Another reflection comes into my mind as I find with Damien Thompson’s thinking. It is modern communication that is making all the difference. There is an old story that does the rounds according to which the real factor in the collapse of the Soviet empire was not Pope John Paul II or President Reagan, or all the prayers of the people for the conversion of Russia, but the invention of the fax machine. All of a sudden, the state no longer had a monopoly over publishing and communication of information.
The story may be a subject for discussion, as other empires and regimes have fallen without necessarily the transmission of information to the masses. Vatican secrecy has a number of enemies, particularly the Internet, mobile phones and surveillance technology. I would almost bet that someone with advanced technology will find a way to listen in onto what will be said in the Sistine Chapel during the conclave – in spite of all the precautions against bugs. The media would pay top dollar!
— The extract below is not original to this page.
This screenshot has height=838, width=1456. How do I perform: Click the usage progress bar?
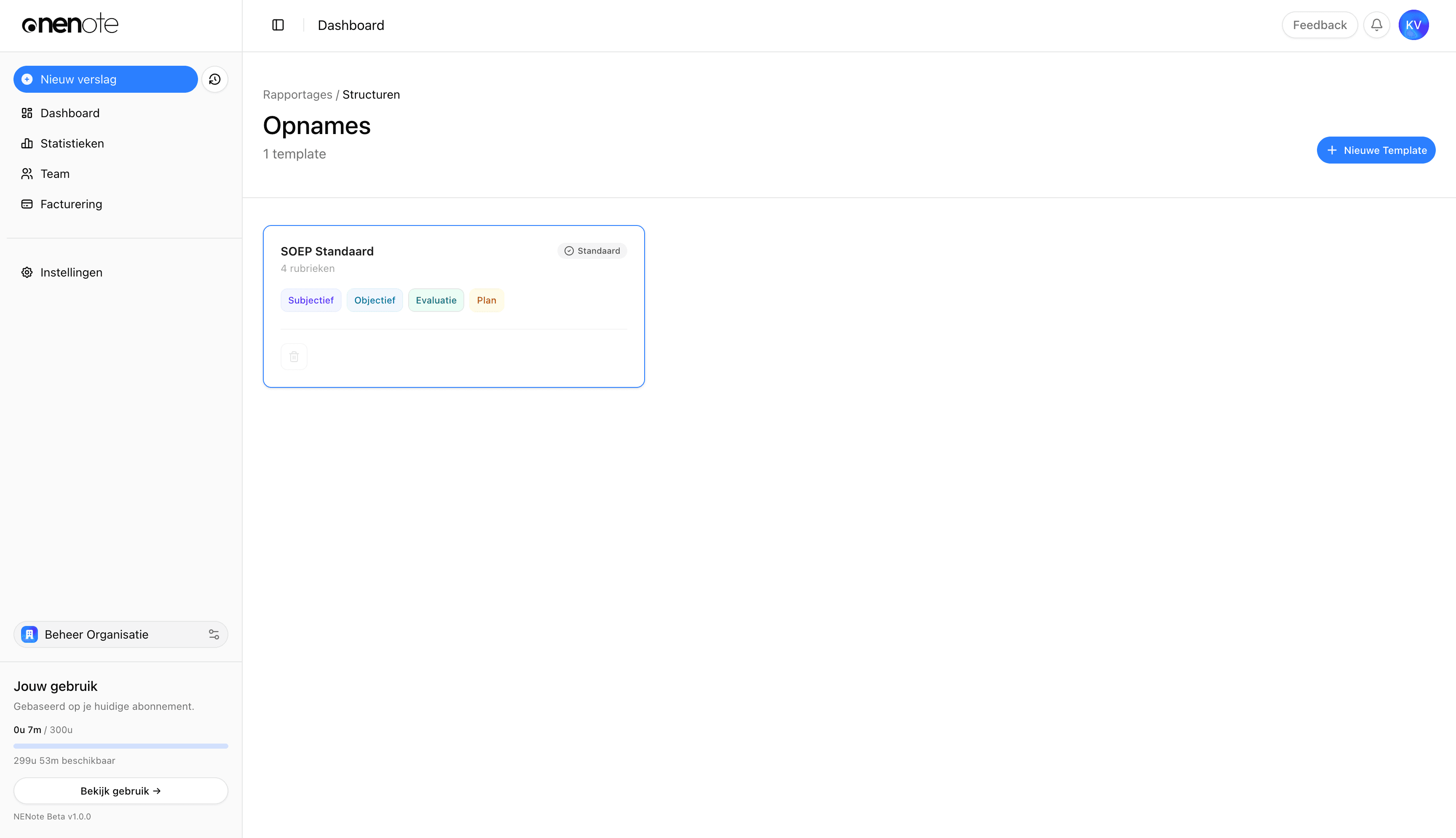121,746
We all have access to information, and sometimes it overloads us and our critical capacities. Either the Church will be a crutch for the insecure, or it will have to be understood in a different and more spiritual way. The second way would be the most difficult. Perhaps something will come of all this.
I have been criticised for reading too much in the way of cataclysms and endgames into this current situation. Maybe it really will be business as usual for the next twenty years, but the numbers of faithful in the churches seem to continue to dwindle. Mass communication becomes that much more sophisticated and secrets harder to keep.
That seems to be as far as anyone can go with speculation, but nothing stays still for long. There would be movement in one direction or another with consequences. We’ll see.